For a time she surrendered herself to sad meditation. Wild emotions passed through her mind, suggesting wild resolves. Among others she thought of her beloved Louisiana—of going back there to bury her secret sorrow in the cloisters of the Sacré Coeur. Had the Creole convent been near, in that hour of deep despondency, she would, in all probability, have forsaken the paternal home, and sought an asylum within its sacred walls. In very truth was it the darkest day of her existence. After long hours of wretchedness her spirit became calmer, while her thoughts returned to a more rational tone. The letter was re-read; its contents submitted to careful consideration.

There was still a hope—the hope that, after all, Maurice Gerald might not be in the Settlement.

It was at best but a faint ray. Surely she should know—she who had penned the appointment, and spoken so confidently of his keeping it? Still, as promised, he might have gone away; and upon this supposition hinged that hope, now scintillating like a star through the obscurity of the hour.

It was a delicate matter to make direct inquiries about—to one in the position of Louise Poindexter. But no other course appeared open to her; and as the shadows of twilight shrouded the grass-covered square of the village, she was seen upon her spotted palfrey, riding silently through the streets, and reining up in front of the hotel—on the same spot occupied but a few hours before by the grey steed of Isidora!

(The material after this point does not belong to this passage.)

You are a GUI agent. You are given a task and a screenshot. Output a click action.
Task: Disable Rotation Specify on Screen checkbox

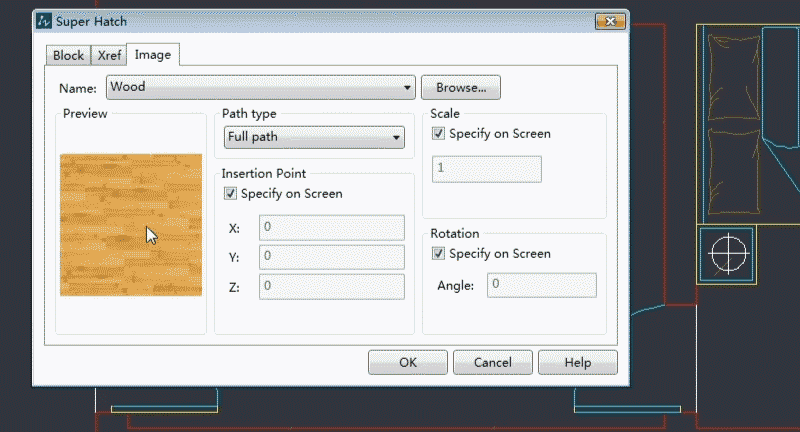[x=439, y=254]
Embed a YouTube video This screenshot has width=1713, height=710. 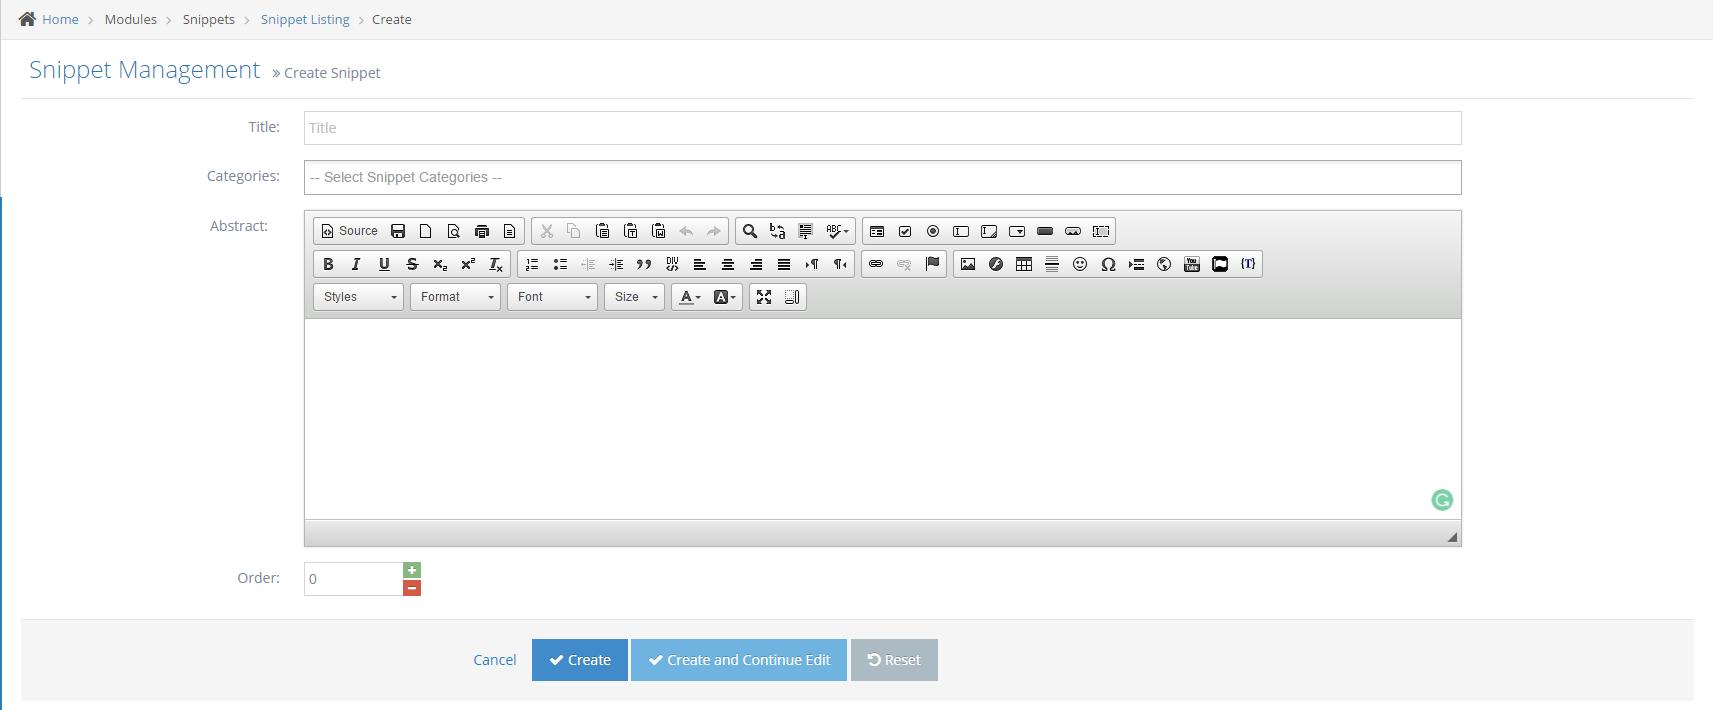(1192, 264)
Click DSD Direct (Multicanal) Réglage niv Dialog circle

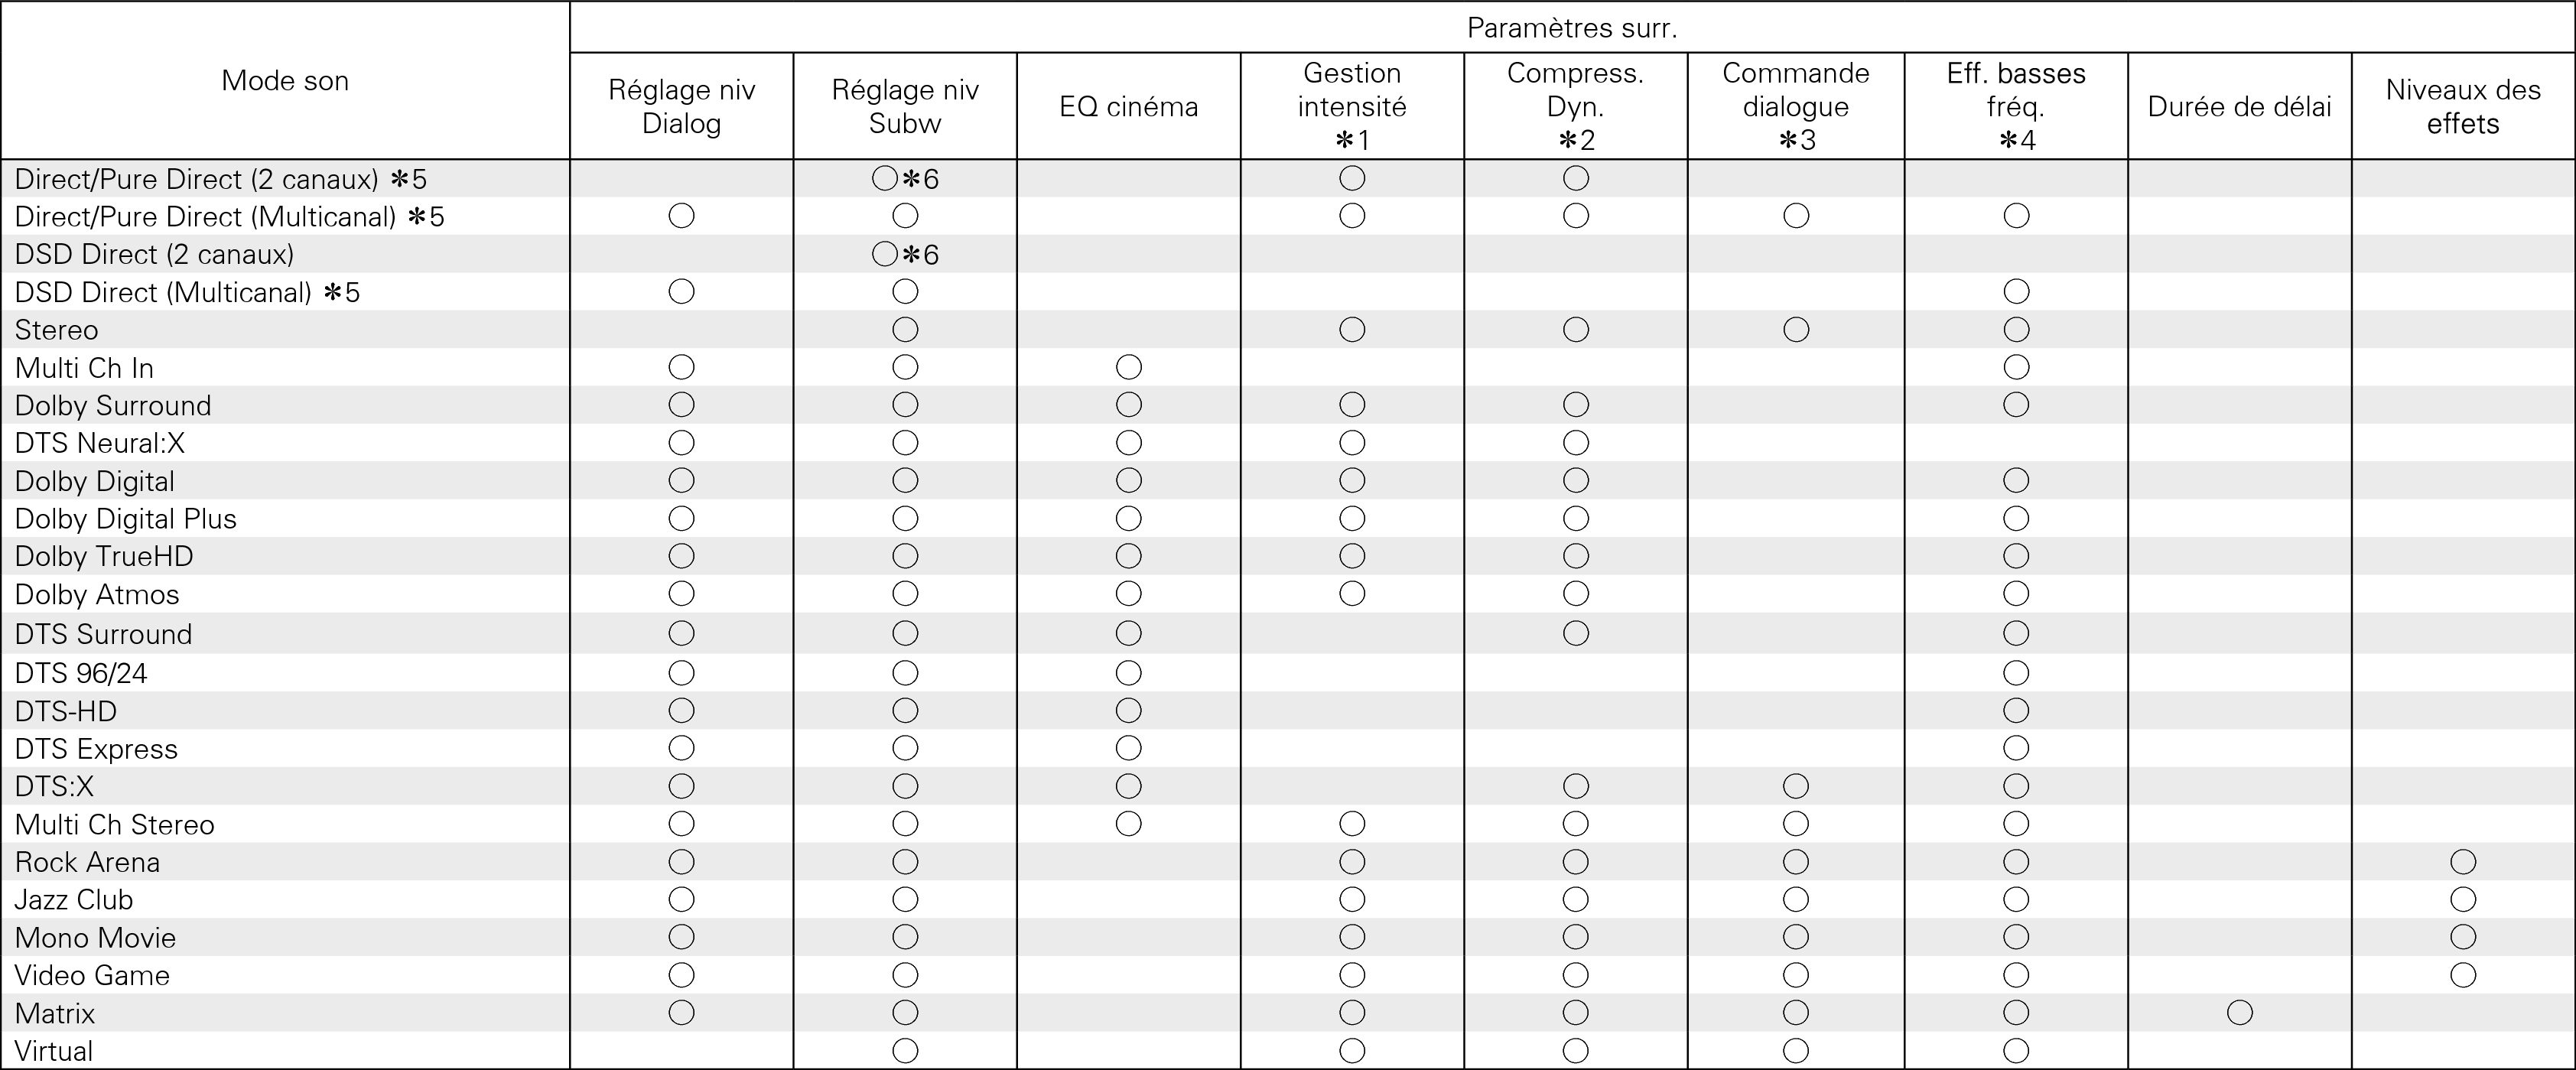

As the men of the place were all absent—some on the track of the assassin, others upon the trail of the Comanche, Oberdoffer was the only witness of her indiscretion. But he knew it not as such. It was but natural that the sister of the murdered man should be anxious to obtain news; and so did he construe the motive for the interrogatories addressed to him.

Little did the stolid German suspect the satisfaction which his answers at first gave to his fair questioner; much less the chagrin afterwards caused by that bit of information volunteered by himself, and which abruptly terminated the dialogue between him and his visitor.

On hearing she was not the first of her sex who had that day made inquiries respecting Maurice the mustanger, Louise Poindexter rode back to Casa del Corvo, with a heart writhing under fresh laceration.

A night was spent in the agony of unrest—sleep only obtained in short snatches, and amidst the phantasmagoria of dreamland.

Though the morning restored not her tranquillity, it brought with it a resolve, stern, daring, almost reckless.

It was, at least, daring, for Louise Poindexter to ride to the Alamo alone; and this was her determination.